Task description => Copy the stretch of the logarithmic converter text from "We have discussed" through "such arithmetic units.", switching "mobile devices" to "handheld devices".

Table 4. Parameters for an antilogarithmic converter.


Fig. 3. Error plot for the antilogarithmic converter [6].


Fig. 4. Improved error plot for the antilogarithmic converter.

Subtracting 1 ulp (1/1024 = $2^{-10}$ ) from the fifth and sixth $d$ values in Table 4 would shift the curves downward by too large an amount, so that they then dictate the maximum negative error. Despite this fact, there would still be a slight improvement in the maximum error range; that is, the difference between the maximum positive error and maximum negative error would improve from 0.152 to 0.149 . On the other hand, by adding one bit to the width of the lookup table for $d$, which is a very minor change not affecting hardware complexity and having a negligible effect on power consumption, we can reduce the fifth and sixth $d$ coefficients by $1 / 2 u l p$, leading to the aforementioned $15 \%$ improvement in error.
The reader may wonder why we did not apply the latter error reduction method to the logarithmic converter of Fig. 2. The reason has to do with the maximum negative error occurring in subinterval 1 , which includes $x=0$. Adding $1 u l p$ or $1 / 2 u l p$ would indeed improve the worstcase negative error, but it would also introduce an error of $1 / 1024$ or $1 / 2048$ in computing the logarithm of numbers very close to 1 , producing very large relative errors that would be quite unacceptable in practice.

## Conclusion

We have discussed the power consumption problem in high-performance graphics processors and how it would limit their use in low-power mobile devices. We reviewed an approach to power reduction that takes advantage of a logarithmic arithmetic unit, showing how a previously proposed design can be improved in terms of its error characteristics at negligible cost.
We are currently looking into other possible methods of improving both the accuracy and energy efficiency of such arithmetic units.

## References

[1] D. Blythe, "Rise of the Graphics Processor," Proc. IEEE, Vol. 96, No. 5, pp. 761-778, May 2008.
[2] K. Fatahalian, J. Sugerman, and P. Hanrahan, "Understanding the Efficiency of GPU Algorithms for Matrix-Matrix Multiplication," Proc. ACM SIGGRAPH/ EUROGRAPHICS Conf. Graphics Hardware, pp. 133137, 2004.
[3] I. Foster, Designing and Building Parallel Programs: Concepts and Tools for Parallel Software Engineering, Addison-Wesley, 1995.
[4] D. Geer, "Taking the Graphics Processor Beyond Graphics," IEEE Computer, Vol. 38, No. 9, pp.14-16, September 2005.
[5] T. B. Juang, S. H. Chen, and H. J. Cheng, "A Lower Error and ROM-Free Logarithmic Converter for Digital Signal Processing Applications," IEEE Trans. Circuits and Systems II, Vol. 56, No. 12, pp. 931-935, December 2009.
[6] H. Kim, B. G. Nam, J. H. Sohn, J. H. Woo, and H. J. Yoo, "A 231-MHz, 2.18-mW 32-bit Logarithmic Arithmetic Unit for Fixed-Point 3-D Graphics System," IEEE J. Solid-State Circuits, Vol. 41, No. 11, pp. 2373-2381, November 2006.

(Source data)
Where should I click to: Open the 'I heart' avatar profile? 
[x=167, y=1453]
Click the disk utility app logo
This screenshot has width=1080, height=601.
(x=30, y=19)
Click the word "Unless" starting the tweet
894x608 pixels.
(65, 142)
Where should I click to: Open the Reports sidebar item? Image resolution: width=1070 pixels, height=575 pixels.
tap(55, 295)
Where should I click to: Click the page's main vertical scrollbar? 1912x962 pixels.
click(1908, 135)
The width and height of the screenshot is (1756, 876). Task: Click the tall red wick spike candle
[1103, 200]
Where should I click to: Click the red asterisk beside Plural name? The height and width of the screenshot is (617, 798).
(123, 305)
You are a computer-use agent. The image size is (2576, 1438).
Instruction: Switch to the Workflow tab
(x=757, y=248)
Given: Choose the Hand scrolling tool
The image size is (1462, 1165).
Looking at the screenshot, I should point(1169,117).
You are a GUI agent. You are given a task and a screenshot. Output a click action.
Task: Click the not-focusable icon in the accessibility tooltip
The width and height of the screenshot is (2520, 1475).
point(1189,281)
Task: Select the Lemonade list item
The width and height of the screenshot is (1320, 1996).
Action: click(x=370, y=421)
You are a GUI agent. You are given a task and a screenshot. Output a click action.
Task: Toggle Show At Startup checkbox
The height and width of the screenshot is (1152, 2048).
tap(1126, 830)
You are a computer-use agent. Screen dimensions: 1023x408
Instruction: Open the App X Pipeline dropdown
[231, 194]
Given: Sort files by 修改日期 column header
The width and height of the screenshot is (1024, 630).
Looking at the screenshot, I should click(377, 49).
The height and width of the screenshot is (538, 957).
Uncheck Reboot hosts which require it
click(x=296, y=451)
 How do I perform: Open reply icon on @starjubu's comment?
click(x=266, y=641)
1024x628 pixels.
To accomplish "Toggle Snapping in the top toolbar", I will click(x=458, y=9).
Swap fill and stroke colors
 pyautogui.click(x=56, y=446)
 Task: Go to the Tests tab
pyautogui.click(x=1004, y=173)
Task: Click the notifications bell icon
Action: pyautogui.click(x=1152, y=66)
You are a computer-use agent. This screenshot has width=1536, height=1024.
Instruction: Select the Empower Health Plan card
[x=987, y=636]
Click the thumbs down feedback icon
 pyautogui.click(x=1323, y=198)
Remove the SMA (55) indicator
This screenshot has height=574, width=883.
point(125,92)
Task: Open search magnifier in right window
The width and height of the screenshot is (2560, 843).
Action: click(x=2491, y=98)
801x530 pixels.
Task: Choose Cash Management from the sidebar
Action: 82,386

Response =>
We have discussed the power consumption problem in high-performance graphics processors and how it would limit their use in low-power handheld devices. We reviewed an approach to power reduction that takes advantage of a logarithmic arithmetic unit, showing how a previously proposed design can be improved in terms of its error characteristics at negligible cost.
We are currently looking into other possible methods of improving both the accuracy and energy efficiency of such arithmetic units.